In profondità sappiamo non essere spiegabile il fatto che stiamo vivendo, e viviamo quasi senza immaginare che l’essenza stessa della vita siamo noi, con i nostri perché (da scoprire strada facendo), i nostri come, le nostre eterne domande alle quali, però, quasi sempre cerchiamo di defilarci nella risposta, pensando la paura possa essere più forte di noi, delle nostre forze. Siamo certi di non voler sapere la risposta perché infondo non ci siamo mai posti, per davvero, questa domanda, convinti di una risposta che non sarebbe mai arrivata (perché nessuno è stato mai in grado di fornircela) ed abbiamo preferito guardare fuori per trovarla: in realtà, la risposta è sempre stata solo e soltanto dentro, da sempre, e qualsiasi tentativo fatto per cercarla fuori non avrebbe reso l’idea e l’importanza che avremmo poi dato ad essa sapendo d’averla trovata fuori. Cosa è per te la Vita? Cosa significa per te vivere una giornata bellissima? Stai vivendo una vita che desideravi? Se non sei soddisfatto, perché non lo sei e cosa desidereresti avere per esserlo? Cosa faresti per raggiungere la tua vera soddisfazione? Ci rendiamo sempre poco conto di quanto sia importante circondarci di un aura d’accettazione, cadendo nel tranello della paura di soffrire, mentre spesso la vita ci passa affianco: familiari, i parenti, amici che parlano delle loro sofferenze o delle loro felicità, non sembrano rendere l’idea di quelle verità che sappiamo essere nostre da sempre, ma ce le immaginiamo mentre loro parlano.

■ Dati forniti ■
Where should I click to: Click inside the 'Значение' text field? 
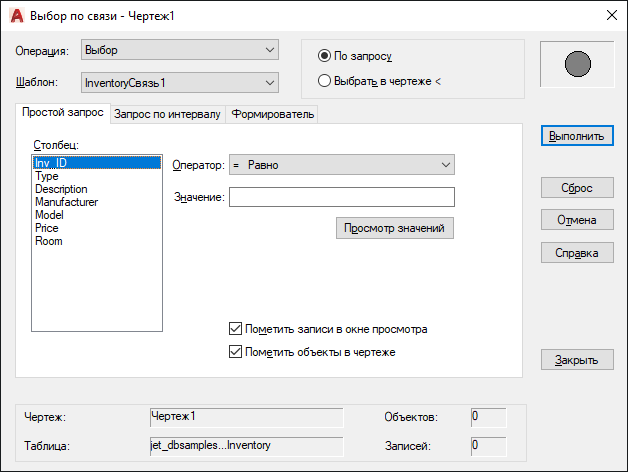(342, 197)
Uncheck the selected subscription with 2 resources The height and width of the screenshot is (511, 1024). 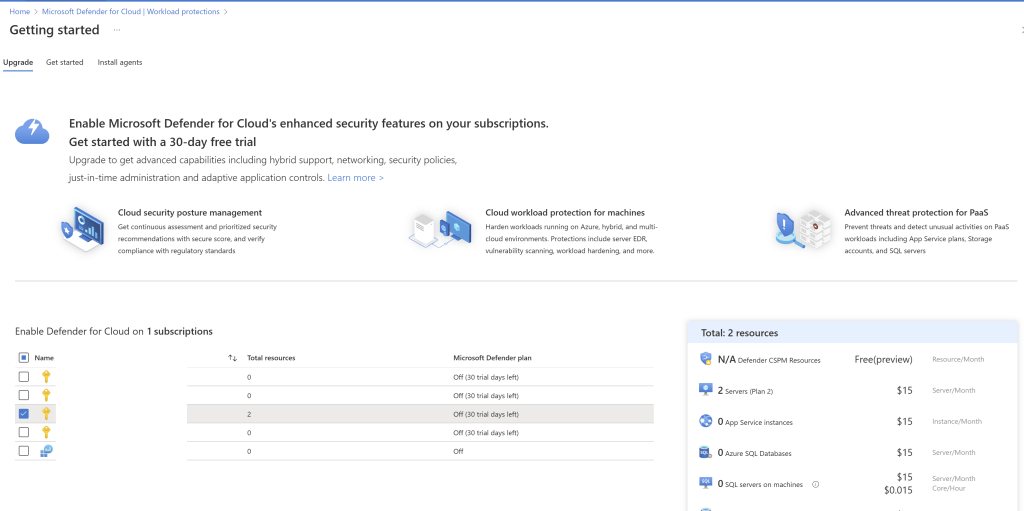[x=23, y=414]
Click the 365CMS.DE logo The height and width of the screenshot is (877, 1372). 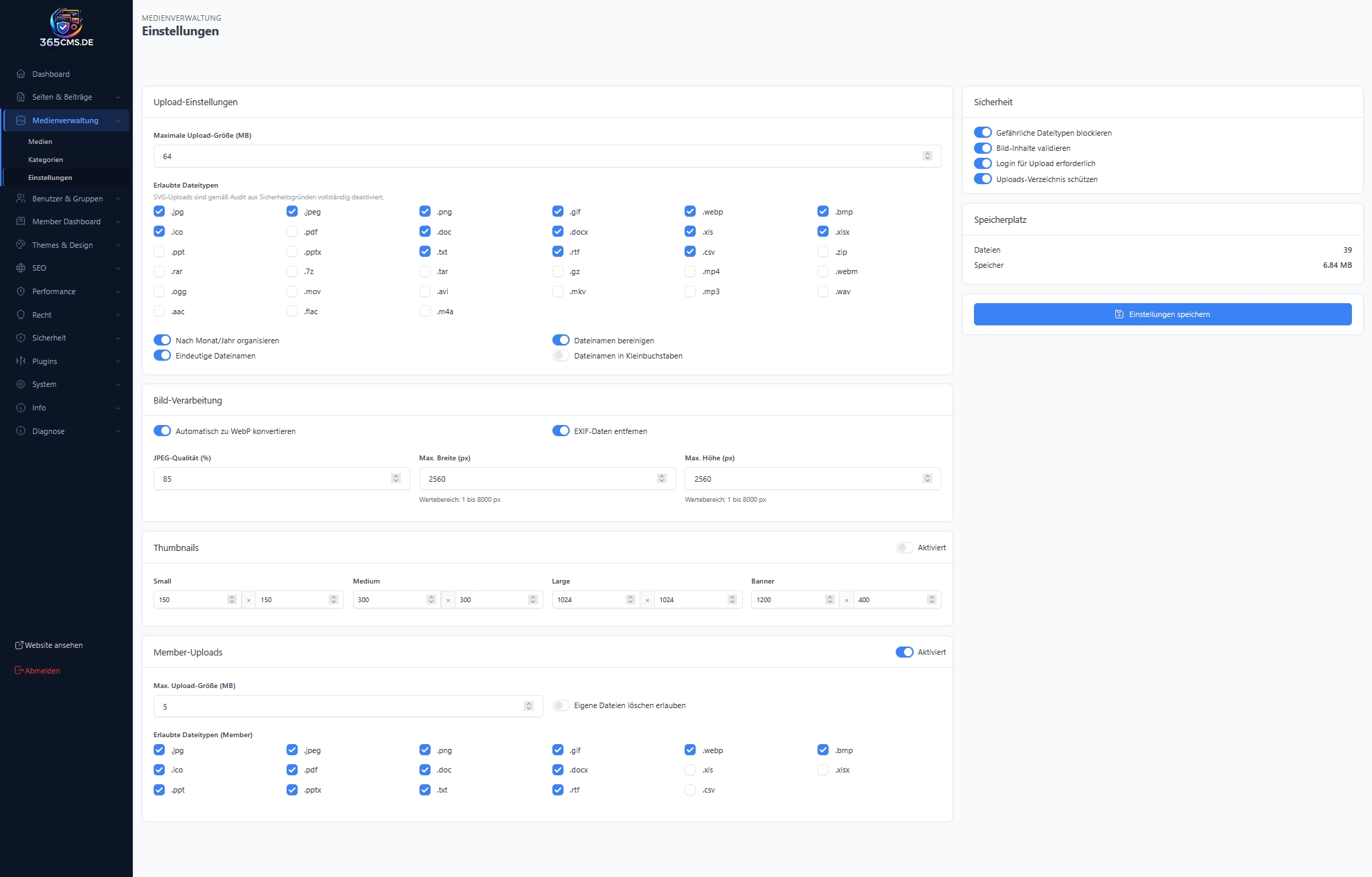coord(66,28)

■ Consegne ■
A) Secondo il brano sul senso della vita, dove è sempre stata la risposta che abbiamo cercato fuori?
B) Prosegua il brano sul senso della vita, riprendendo subito dopo la sua ultima frase.

■ Esercizi svolti ■
A) Solo e soltanto dentro, da sempre.

B)
Vediamo il viso della persona che amiamo, il nostro lavoro ideale, la posizione professionale che desidereremmo raggiungere, un giorno, la famiglia ideale che non abbiamo mai avuto e che vorremmo avere, la possibilità che lui ha saputo e noi non abbiamo saputo afferrare, al momento giusto, perché ci è mancato il momento e le persone “giuste”. Cosa può aver significato per lui arrivare ad oggi ed aver guadagnato questa momento di soddisfazione? Immaginiamo di chiederglielo in una conversazione face to face. Cosa ha dovuto soffrire per raggiungere quel momento che anche lui, tempo addietro, pensava non avrebbe mai raggiunto? Per mancanza di mezzi, possibilità, appoggi, è stato vessato dalle circostanze che lo hanno visto cadere più e più volte senza quasi la possibilità di rialzarsi ed avrebbe voluto poterlo raggiungere anche più facilmente, magari così non è stato ed ha faticato così tanto che a stento riesce a credere le cose siano potute andare in questo modo. E’ nostro amico e dovremmo esserne fieri: quanto ha fatto lo sta raccontando alle nostre orecchie, guardandoci negli occhi, un discorso importante come il suo potrebbe non ricapitare più. Potremmo incontrare altre persone disposte a raccontarci la loro vita, il loro vissuto e prove simili, ma nessuna sarà mai uguale all’altra.
Come sarebbe bello se potessimo raccontare le nostre verità al mondo senza più paura d’essere guardati, etichettati, classificati come “diversi”, esclusi nel manifestare la veridicità di quel che sentiamo, le nostre emozioni, apparentemente così diverse. Donare così tanto al mondo senza preoccuparsi delle conseguenze, del fatto che aprendoci potremmo incorrere nel giudizio di chi non è propenso alla comprensione quanto noi: uno sforzo che viene ripagato alla lunga, senza possibilità di ritorno, soltanto andando avanti per renderci conto di quanto siano state le privazioni nel momento in cui abbiamo deciso di lasciare “nelle mani di pochi” le nostre verità, confidando nel fatto che quei pochi avrebbe reso la nostra felicità così grande e ricca di vedute di quanto avessimo avuto facendo il contrario.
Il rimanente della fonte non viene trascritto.